**Sunulan alıntı**
■ ■ ■ ■ ■
Hem Charlie XCX gibi süpriz isimleri barındıran oyuncu kadrosu hem de bize anlatacağı kuir aşkı merak ettiğimiz film için gün sayıyoruz.
After the Hunt
Luca Guadagnino’nun yönettiği ve Julia Roberts’ın başrolünde olduğu film Alma adlı profesörün bir meslektaşının cinsel saldırı ile suçlanaması ve sonrasında kendisinin hem profesyonel sınırlarını hem de geçmişini yeniden incelemek zorunda olmasını anlatıyor.
Julia Roberts’ın yanında Ayo Edebiri, Andrew Garfield ve Michael Stuhlbarg gibi isimlerin de rol aldığı film Luca’nın normalde işlediği konuların dışında benzersiz bir iş olacak gibi duruyor.
The Voice of Hind Rajab
Hind Rajab, Ocak 2024’te Gazze Şehri’nin Tel al‑Hawa bölgesine yapılan saldırıda ailesi ile birlikte kaçmaya çalışırken arabalarının hedef alınması üzerine hayatını kaybeden bir çocuk.
■ ■ ■ ■ ■
[Bir koleksiyondan alınan kayıtlar]
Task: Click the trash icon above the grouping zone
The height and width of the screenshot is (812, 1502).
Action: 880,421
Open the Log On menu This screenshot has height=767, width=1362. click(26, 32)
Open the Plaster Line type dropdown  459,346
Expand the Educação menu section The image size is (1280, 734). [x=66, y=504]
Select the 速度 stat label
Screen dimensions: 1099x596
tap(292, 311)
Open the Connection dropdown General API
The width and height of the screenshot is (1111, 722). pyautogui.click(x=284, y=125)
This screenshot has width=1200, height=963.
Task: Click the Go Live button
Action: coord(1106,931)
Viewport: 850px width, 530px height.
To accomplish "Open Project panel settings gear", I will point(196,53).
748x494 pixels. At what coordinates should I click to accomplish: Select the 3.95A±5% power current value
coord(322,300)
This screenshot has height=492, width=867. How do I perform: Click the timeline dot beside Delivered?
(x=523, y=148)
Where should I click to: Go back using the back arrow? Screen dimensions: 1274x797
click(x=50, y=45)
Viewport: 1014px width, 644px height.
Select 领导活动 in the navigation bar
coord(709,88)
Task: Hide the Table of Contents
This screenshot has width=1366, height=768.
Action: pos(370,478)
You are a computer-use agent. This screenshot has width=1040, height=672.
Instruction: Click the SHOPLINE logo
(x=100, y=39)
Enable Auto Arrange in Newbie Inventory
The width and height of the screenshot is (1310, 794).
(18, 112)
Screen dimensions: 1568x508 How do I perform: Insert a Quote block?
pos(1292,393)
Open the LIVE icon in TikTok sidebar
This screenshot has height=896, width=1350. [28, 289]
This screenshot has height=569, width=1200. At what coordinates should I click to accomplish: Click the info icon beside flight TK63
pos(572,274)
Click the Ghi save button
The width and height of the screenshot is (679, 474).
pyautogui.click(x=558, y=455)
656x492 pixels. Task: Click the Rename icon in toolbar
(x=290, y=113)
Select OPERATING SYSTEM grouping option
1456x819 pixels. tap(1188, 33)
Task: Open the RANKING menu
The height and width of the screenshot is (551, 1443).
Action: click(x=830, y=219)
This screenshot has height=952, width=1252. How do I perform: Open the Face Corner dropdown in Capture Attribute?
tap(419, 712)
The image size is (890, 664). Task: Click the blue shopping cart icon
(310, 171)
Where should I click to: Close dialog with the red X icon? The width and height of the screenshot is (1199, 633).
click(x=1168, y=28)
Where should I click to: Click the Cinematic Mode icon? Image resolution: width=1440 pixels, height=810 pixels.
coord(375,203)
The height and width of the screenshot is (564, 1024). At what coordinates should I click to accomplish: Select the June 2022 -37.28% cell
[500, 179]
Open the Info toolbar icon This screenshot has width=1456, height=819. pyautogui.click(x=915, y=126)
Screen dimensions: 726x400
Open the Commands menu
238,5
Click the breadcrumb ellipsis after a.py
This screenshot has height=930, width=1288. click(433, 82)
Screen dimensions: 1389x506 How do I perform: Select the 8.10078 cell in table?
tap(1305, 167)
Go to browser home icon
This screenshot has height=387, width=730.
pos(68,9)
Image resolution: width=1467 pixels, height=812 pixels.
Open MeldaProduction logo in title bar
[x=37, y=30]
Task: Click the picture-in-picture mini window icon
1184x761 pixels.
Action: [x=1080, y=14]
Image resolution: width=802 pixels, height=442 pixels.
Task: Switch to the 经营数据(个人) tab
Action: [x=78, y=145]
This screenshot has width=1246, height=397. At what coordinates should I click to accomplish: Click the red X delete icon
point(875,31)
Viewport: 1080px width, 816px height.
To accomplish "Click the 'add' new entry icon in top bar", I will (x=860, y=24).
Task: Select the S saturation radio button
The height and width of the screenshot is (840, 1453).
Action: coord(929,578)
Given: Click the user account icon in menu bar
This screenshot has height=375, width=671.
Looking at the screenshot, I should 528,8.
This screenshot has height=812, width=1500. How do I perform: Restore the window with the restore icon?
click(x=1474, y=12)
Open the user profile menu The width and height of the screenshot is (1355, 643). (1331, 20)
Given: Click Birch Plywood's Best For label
■ ■ ■ ■ ■
**Kısa alıştırma**
Filmler hakkındaki metinde "Hem Charlie XCX" ifadesini içeren sözcüklerle açılıp "olacak gibi duruyor." ile kapanan bölümü harfi harfine yinele.

**Alıştırma çözümü**
Hem Charlie XCX gibi süpriz isimleri barındıran oyuncu kadrosu hem de bize anlatacağı kuir aşkı merak ettiğimiz film için gün sayıyoruz.
After the Hunt
Luca Guadagnino’nun yönettiği ve Julia Roberts’ın başrolünde olduğu film Alma adlı profesörün bir meslektaşının cinsel saldırı ile suçlanaması ve sonrasında kendisinin hem profesyonel sınırlarını hem de geçmişini yeniden incelemek zorunda olmasını anlatıyor.
Julia Roberts’ın yanında Ayo Edebiri, Andrew Garfield ve Michael Stuhlbarg gibi isimlerin de rol aldığı film Luca’nın normalde işlediği konuların dışında benzersiz bir iş olacak gibi duruyor.